------ Material for this exercise

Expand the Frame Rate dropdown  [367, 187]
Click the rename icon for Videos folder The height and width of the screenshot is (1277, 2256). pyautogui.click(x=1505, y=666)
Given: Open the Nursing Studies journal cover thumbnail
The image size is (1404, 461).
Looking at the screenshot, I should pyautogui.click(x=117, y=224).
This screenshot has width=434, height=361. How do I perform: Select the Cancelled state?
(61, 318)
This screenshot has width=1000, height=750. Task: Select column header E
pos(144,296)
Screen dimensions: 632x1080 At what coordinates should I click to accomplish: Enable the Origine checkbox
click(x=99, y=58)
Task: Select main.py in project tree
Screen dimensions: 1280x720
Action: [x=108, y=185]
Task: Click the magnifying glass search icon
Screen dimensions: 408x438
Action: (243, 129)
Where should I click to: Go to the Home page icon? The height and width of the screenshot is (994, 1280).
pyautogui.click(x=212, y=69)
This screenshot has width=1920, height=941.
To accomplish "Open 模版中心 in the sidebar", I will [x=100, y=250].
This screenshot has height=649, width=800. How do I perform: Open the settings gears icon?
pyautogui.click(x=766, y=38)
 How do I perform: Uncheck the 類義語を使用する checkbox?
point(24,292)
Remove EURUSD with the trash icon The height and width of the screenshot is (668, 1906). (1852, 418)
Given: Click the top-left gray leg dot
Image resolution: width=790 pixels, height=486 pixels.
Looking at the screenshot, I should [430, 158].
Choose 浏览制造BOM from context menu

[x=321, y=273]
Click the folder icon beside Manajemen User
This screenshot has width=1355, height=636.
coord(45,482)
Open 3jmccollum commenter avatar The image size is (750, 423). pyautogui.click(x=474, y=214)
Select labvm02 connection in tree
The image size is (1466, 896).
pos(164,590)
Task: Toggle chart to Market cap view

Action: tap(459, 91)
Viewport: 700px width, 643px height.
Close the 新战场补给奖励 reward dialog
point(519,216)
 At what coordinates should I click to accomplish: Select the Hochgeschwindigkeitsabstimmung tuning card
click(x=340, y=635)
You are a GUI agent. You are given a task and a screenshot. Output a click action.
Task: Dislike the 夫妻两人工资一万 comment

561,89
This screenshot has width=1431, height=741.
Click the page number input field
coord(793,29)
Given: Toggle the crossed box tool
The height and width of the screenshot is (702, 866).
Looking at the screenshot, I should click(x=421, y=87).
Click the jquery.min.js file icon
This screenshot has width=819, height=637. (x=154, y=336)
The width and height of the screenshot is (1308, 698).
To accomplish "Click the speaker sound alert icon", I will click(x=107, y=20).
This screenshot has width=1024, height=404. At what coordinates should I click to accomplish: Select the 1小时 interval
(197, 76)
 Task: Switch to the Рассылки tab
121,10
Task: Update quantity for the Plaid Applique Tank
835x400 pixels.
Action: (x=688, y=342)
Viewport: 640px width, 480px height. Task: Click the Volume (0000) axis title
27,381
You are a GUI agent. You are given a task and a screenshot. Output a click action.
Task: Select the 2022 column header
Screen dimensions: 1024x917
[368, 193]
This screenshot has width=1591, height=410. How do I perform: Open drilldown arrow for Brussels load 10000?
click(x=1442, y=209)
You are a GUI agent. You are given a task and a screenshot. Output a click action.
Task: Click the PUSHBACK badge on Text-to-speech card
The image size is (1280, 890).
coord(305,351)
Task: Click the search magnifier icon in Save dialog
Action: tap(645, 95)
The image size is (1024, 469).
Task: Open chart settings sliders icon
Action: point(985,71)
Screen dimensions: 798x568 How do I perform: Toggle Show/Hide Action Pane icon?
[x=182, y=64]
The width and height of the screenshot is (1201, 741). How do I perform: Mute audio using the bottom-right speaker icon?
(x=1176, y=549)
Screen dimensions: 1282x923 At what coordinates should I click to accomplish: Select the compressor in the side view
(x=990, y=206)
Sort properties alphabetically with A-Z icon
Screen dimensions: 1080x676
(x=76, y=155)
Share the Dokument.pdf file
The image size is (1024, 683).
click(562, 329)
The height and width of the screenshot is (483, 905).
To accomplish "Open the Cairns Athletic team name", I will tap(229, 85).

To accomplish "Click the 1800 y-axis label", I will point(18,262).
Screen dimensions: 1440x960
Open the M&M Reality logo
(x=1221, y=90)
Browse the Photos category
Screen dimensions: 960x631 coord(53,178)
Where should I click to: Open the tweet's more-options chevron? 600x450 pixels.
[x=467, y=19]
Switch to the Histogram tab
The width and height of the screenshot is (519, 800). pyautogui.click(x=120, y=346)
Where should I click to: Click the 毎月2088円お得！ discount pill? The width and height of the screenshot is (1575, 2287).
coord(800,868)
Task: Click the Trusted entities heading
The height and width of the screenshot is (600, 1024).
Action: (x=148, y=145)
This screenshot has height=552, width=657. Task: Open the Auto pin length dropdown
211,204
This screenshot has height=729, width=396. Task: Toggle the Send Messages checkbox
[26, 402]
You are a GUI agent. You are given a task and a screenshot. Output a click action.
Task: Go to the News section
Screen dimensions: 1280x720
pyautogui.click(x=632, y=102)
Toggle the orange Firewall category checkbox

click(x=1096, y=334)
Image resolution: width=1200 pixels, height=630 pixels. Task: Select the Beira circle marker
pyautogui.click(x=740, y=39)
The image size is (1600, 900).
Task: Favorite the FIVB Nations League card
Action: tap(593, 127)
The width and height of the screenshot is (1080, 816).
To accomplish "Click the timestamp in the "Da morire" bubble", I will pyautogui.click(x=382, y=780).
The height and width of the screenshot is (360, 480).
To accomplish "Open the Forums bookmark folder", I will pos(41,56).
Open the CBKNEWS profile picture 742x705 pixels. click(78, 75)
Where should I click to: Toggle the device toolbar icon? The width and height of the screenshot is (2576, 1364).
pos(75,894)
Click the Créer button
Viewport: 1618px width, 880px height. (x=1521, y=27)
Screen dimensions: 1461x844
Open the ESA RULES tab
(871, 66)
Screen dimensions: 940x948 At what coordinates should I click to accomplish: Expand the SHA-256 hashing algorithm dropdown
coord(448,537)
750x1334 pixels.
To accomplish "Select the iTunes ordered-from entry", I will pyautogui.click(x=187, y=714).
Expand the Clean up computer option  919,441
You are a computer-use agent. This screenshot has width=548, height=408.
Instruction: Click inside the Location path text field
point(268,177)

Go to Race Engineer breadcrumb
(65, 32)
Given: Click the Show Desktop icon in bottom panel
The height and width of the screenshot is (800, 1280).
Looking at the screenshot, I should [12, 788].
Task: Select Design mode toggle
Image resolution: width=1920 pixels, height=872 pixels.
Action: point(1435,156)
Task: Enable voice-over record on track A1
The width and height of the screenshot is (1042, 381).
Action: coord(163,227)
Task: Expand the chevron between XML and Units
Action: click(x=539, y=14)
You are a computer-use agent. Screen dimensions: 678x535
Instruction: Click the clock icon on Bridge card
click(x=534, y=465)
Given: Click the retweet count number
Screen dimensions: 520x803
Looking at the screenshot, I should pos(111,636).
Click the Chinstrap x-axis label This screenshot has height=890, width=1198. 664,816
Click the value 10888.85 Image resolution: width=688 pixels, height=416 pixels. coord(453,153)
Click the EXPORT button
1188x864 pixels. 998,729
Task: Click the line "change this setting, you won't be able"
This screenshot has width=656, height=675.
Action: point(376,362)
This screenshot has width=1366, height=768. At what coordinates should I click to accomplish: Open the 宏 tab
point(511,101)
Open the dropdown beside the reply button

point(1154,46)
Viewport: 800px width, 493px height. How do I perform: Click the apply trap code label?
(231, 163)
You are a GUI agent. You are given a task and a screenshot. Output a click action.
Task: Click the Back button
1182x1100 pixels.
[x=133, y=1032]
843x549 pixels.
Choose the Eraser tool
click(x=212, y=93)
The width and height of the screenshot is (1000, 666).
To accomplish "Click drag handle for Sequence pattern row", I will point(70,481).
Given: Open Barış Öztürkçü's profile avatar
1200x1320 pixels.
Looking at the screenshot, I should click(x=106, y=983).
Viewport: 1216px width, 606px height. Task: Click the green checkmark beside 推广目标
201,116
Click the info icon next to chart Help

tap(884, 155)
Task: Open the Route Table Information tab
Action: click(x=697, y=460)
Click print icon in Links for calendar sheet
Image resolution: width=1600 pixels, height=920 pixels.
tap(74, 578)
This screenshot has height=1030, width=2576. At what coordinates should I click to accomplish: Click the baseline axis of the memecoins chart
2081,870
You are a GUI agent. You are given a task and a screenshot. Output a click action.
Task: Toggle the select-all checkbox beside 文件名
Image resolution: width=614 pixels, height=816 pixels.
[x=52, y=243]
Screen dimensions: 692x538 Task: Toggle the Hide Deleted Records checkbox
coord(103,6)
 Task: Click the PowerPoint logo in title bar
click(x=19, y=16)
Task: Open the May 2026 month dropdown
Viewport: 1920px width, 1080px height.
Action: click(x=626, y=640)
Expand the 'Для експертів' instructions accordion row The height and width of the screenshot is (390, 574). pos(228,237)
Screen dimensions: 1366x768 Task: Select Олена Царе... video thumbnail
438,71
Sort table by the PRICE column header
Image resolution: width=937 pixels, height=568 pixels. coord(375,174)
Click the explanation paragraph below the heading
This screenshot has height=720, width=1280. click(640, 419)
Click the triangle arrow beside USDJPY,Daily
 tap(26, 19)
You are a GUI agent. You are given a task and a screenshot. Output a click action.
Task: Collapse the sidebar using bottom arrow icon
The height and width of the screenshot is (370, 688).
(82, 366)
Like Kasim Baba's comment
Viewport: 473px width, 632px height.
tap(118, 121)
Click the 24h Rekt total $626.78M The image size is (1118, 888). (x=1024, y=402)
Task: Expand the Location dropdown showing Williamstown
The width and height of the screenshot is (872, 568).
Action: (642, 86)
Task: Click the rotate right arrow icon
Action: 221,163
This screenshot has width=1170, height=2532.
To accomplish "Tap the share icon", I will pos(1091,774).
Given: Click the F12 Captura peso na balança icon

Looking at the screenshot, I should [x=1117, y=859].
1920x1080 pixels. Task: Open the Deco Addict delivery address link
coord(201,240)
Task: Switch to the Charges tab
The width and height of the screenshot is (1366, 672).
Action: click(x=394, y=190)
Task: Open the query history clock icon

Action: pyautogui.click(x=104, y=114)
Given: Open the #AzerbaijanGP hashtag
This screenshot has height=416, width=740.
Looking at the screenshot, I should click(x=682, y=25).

------------

### How to complete this task
Output each line exactly, from the first line of the data down to the line that contains "Given: Open the Nursing", both included.

### Answer for this exercise
Expand the Frame Rate dropdown  [367, 187]
Click the rename icon for Videos folder The height and width of the screenshot is (1277, 2256). pyautogui.click(x=1505, y=666)
Given: Open the Nursing Studies journal cover thumbnail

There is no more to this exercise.